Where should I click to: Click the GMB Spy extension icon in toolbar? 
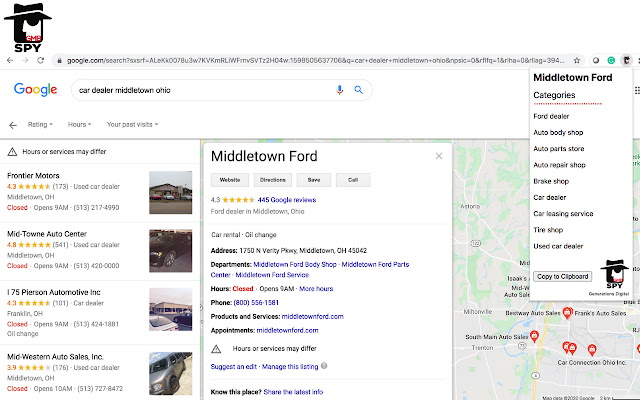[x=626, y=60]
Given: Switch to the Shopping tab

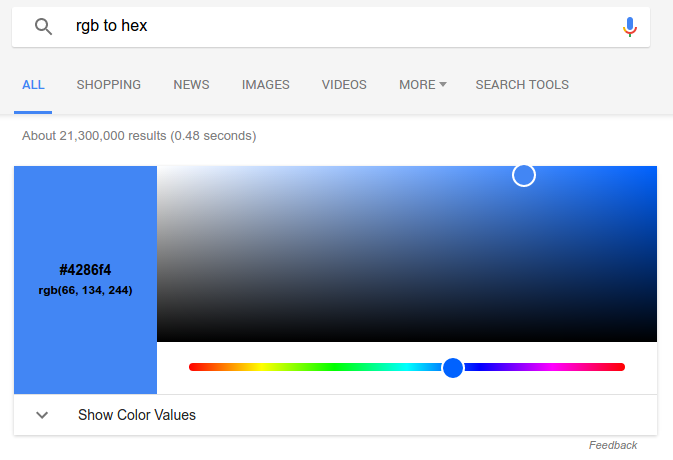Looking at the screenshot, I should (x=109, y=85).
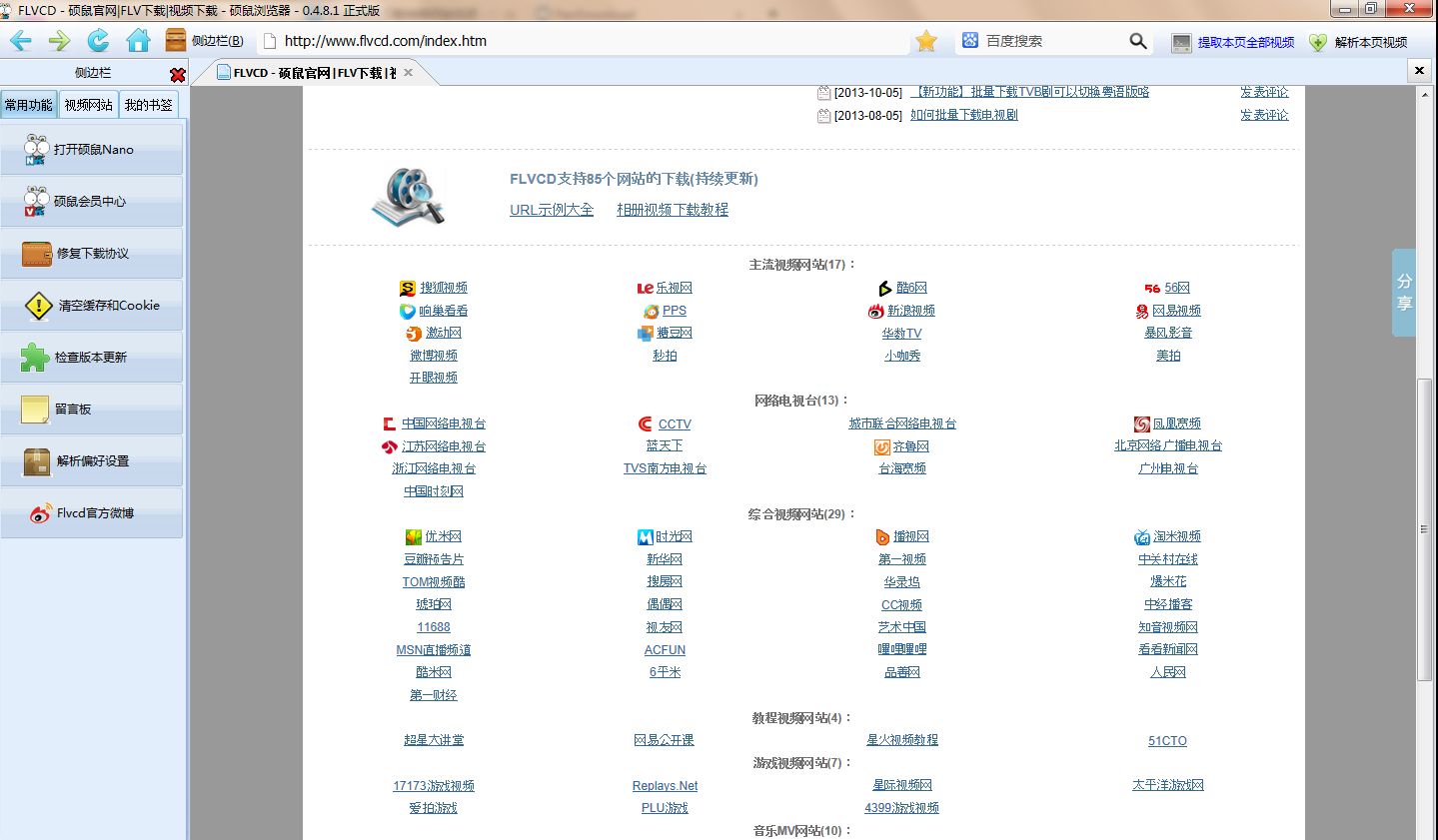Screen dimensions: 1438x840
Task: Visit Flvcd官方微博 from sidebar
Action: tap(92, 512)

Exercise prompt
Although the records contain pictures, the copy should hold only their text, reproduced exactly.

Exercise response
Where should I click to: Click the GMB Spy extension icon in toolbar? 
[x=626, y=60]
Given: Switch to the Shopping tab

Looking at the screenshot, I should (x=109, y=85).
Screen dimensions: 1438x840
Task: Visit Flvcd官方微博 from sidebar
Action: tap(92, 512)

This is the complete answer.